Artemis Rising returns to Escape Pod for its third year! This month-long event highlights science fiction by women and non-binary authors. We have five original stories this year that range in topics from biotech to far-flung A.I, virtual reality, and nanotech.


Honey and Bone

By Mads Alvey

With each step she took, the girl’s leg hissed. Thump, hiss, thump, hiss, thump, hiss. Whenever she lifted her leg, the knee joint extended. Her thigh and shin pulled apart unsettlingly, reminiscent of something deeply broken. Her gait was slow, round, loping. She didn’t move with any expedience. It was a speed without rush, or any desire for such.

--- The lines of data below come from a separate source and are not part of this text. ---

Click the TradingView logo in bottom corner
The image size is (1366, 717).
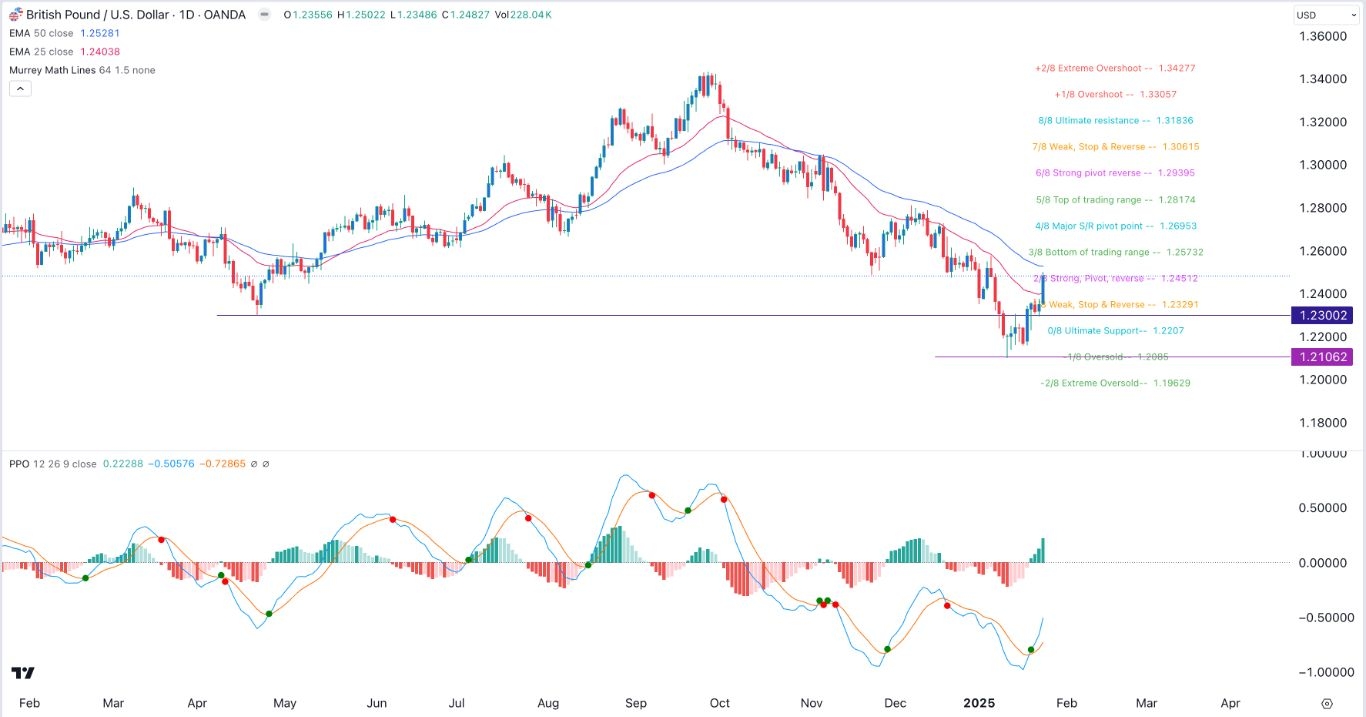(x=23, y=675)
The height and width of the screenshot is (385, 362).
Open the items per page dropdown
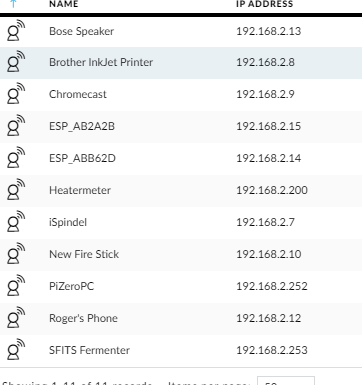(286, 381)
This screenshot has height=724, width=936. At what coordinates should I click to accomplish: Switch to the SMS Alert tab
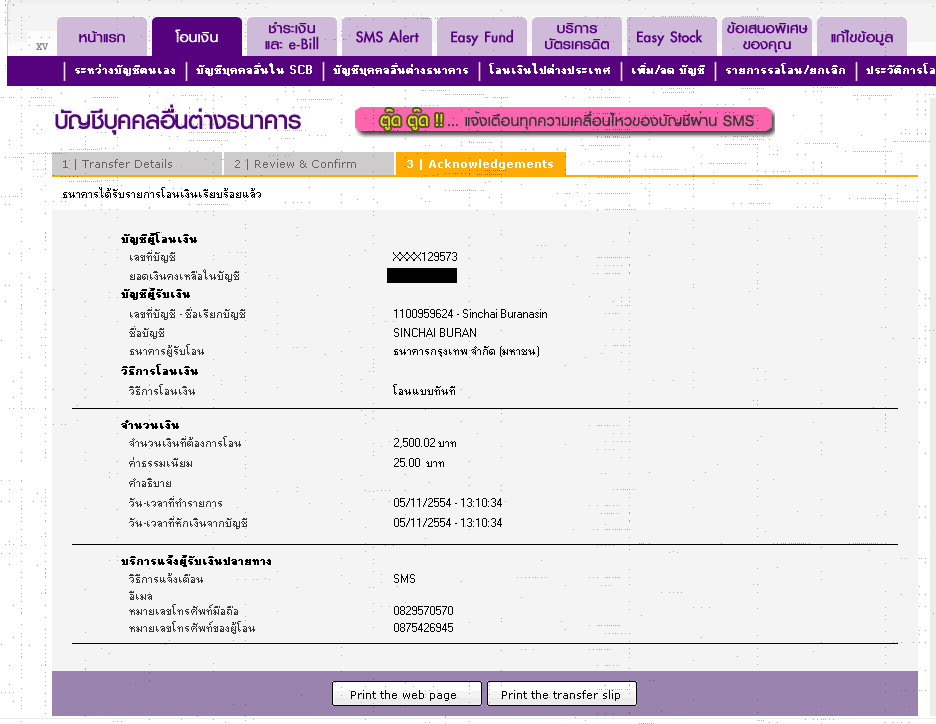pos(387,38)
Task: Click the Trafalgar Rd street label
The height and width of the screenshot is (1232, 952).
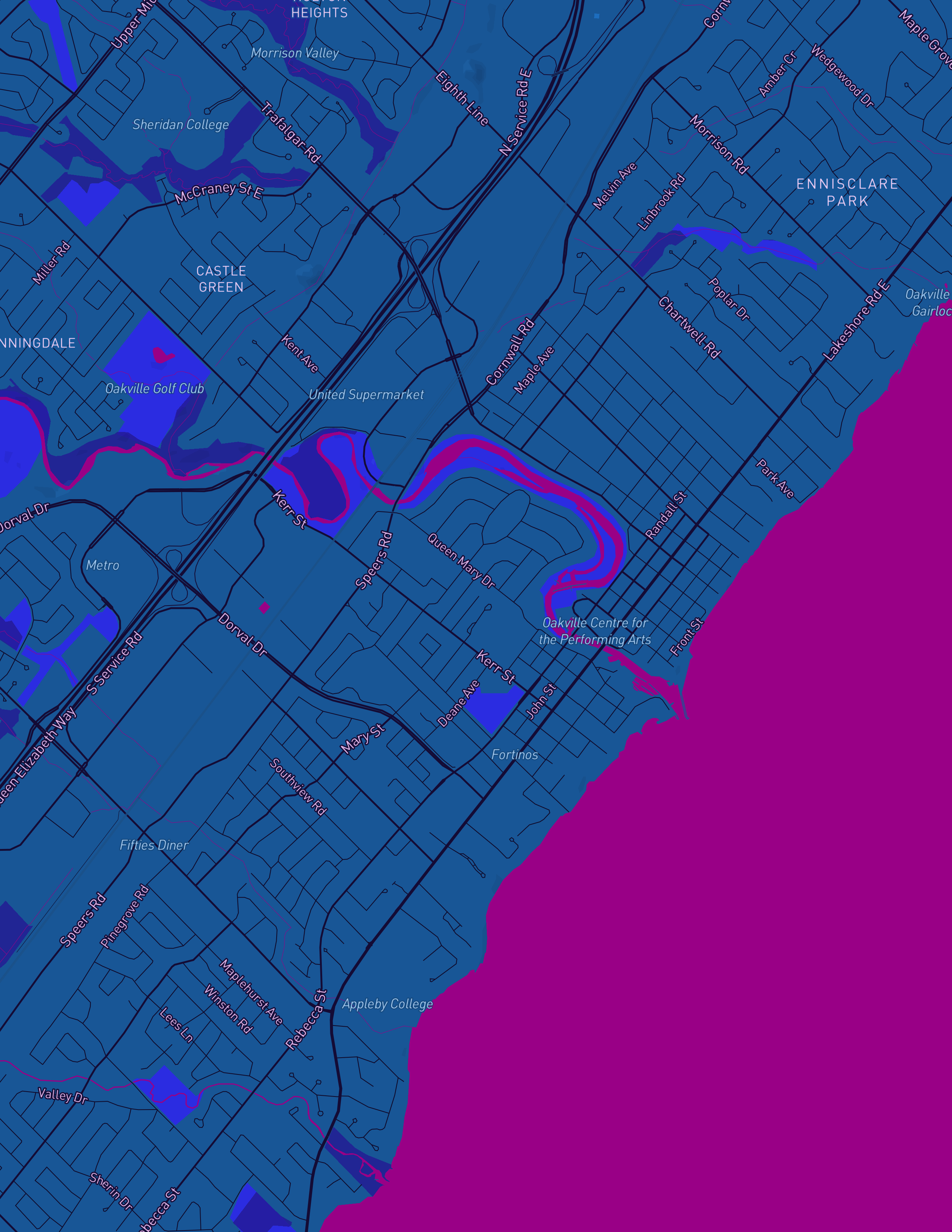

Her footfalls themselves were soft, a quiet–thup, thup, thup. Soft leather covered her feet as she padded along, her hissing knee the loudest sound there. Once, it had creaked, a creak reminiscent of breaking metal–or perhaps, nearly as much, a rusty hinge. Before that… she didn’t remember.

The girl plodded slowly through a field of tall grass. The dry grass was up to her waist, rustling with each step. Rustle; rustle, hiss; rustle; rustle, hiss. It was late summer and the sun was high and hot. Her pack was heavy with honey from the field of hives outside the village. It was raw honey that she had scraped into dark jars, small glass jars could be found, at least one, in each home in her village. Several bees still lingered, buzzing around her as she walked, following her home.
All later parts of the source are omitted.